The park is lit, allowing night sessions.

===Shanghai===

====SMP Skatepark (Shanghai Multimedia Park)====
Formerly the largest skatepark in the world. SMP is located on the outskirts of Shanghai in New Jiangwan City. It was completed in 2005 and is more than 12,000 square meters in size, containing the world's longest vert ramp, the world's largest concrete skate bowl, a huge downhill 3/4 to full pipe, several smaller bowls, a street section, and a 5,000-seat stadium. Despite the publicity of the high-profile events that have taken place there, it has attracted sparse crowds.

====YuanShen Skatepark (Top Toys)====
This park was created when the red metal ramps from the SMP skatepark were transferred to the YuanShen Stadium in 2008. These metal ramps were originally used as a competition course in the stadium portion of the SMP skatepark. The skatepark is often referred to as the Red SMP skatepark. Top Toys took over management of YuanShen skatepark located on Line 6 in June 2010 when they opened a skateshop on location.

====Bin Jiang Skatepark====
This is a sunken plaza/street style course with stairs, ledges, banks, kickers, hubbas, etc. There are no transitions. It is located next to the Huangpu River and is lit in the evening.

====Jinqiao Skatepark====
Located in Pudong, built by B&E Action Sports. Concrete park with granite ledges, rails, and a 1.6m transition bowl.

====Love Park (LP)====
Small street spot with ledges and stairs. Located near the Line 8 Dashije station.

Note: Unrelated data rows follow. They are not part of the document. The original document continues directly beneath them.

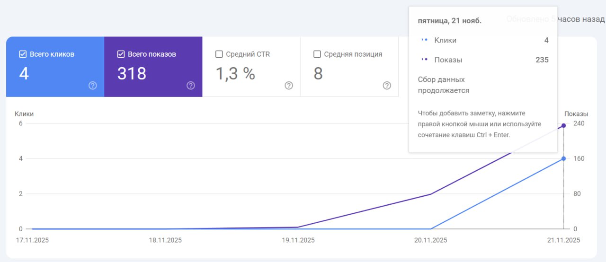Image resolution: width=606 pixels, height=262 pixels.
Task: Uncheck the Всего кликов checkbox
Action: click(x=23, y=54)
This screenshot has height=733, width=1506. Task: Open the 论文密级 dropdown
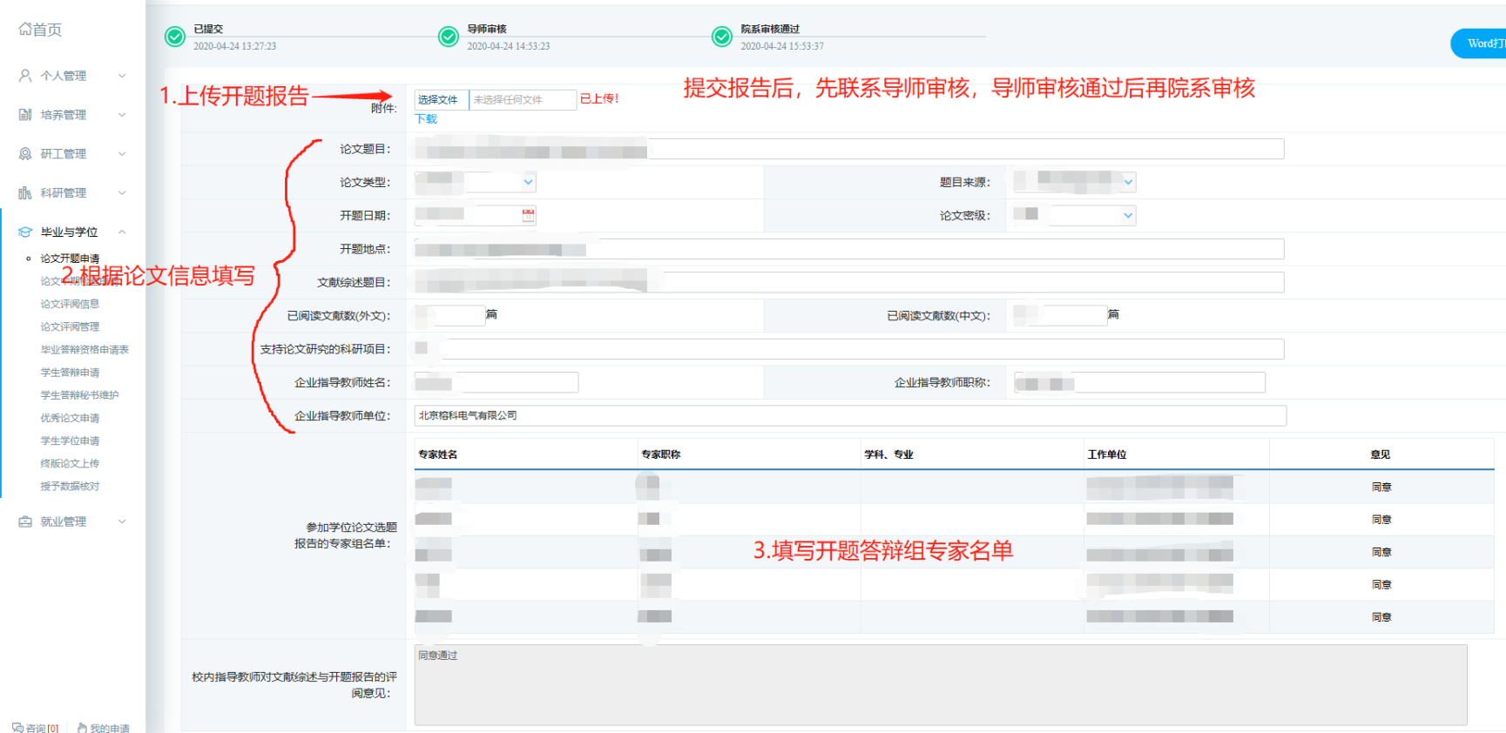click(x=1128, y=215)
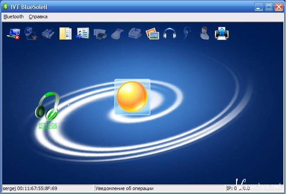This screenshot has height=194, width=286.
Task: Click the BTH-06 device name label
Action: (x=48, y=126)
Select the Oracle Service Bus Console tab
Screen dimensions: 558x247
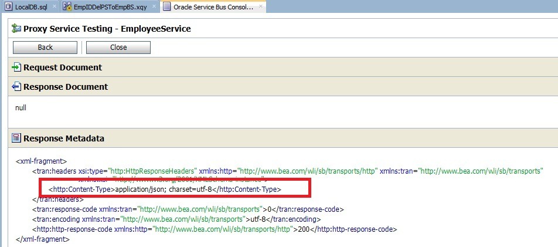coord(213,6)
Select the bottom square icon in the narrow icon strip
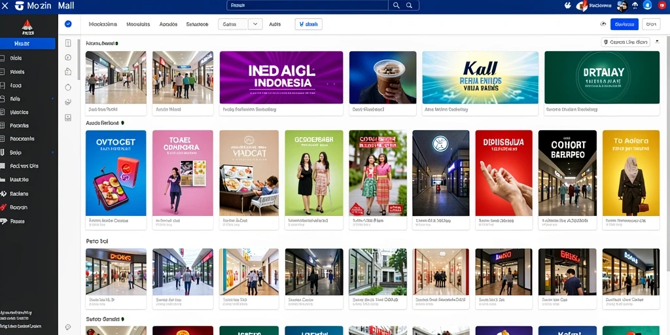670x335 pixels. pyautogui.click(x=68, y=117)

====Iconx Indoor Skatepark====
Shanghai's first public indoor skatepark. Opened in June 2014. This park has a 5-foot mini, boxes, banks, rails, ledges, and a few transitions.

===Beijing===
The most popular skating location in Beijing is the large Beijing Fashion Sports Park. It was known as Woodward Beijing from its opening in 2010 until March 2014. It is located in the rural southern 6th ring road. It is one of the largest indoor skate parks in the world, and it previously hosted the notorious Vans Night. There are also several skateparks. Ezone Sk8 Park in Fangzhuang hosts Andrew Guan's (Guan Mu's) Kicker Club, a nationwide skateboarding club with approximately 200 members in Beijing. (Guan runs a blog named after his club.) Sk8 Warehouse, founded in 2009, is an indoor park in an industrial complex just north of Shuangjing Bridge. Honglingjin Park, in Chaoyang District, also contains a skatepark. In May 2010, Woodward Youth Action Sports Camp opened in Daxing District; it contains facilities for skateboarding, BMX, and motocross and represents a government investment of $21.96 million. There are also plenty of small skateparks in the Shunyi area inside the villas such as Yosemite and Dragon Bay villa.

===Shenzhen===
Shenzhen is the most popular destination for visiting pros. Spots in Shenzhen have been featured in videos by Nike Skateboarding, Zero Skateboards, and Transworld Skateboarding. Shenzhen is known for its smooth black marble ledges and police officer and security guards who are largely indifferent to skateboarding. In 2009, Shenzhen Museum became the first area in Shenzhen where skateboarding was prevented when authorities placed flower pots around the central ledge.

In 2011, Transworld Skateboarding listed Shenzhen as one of the best 10 cities to skate in the world. Every winter skateboarders from all over the world come to skate and spend their winter in Shenzhen.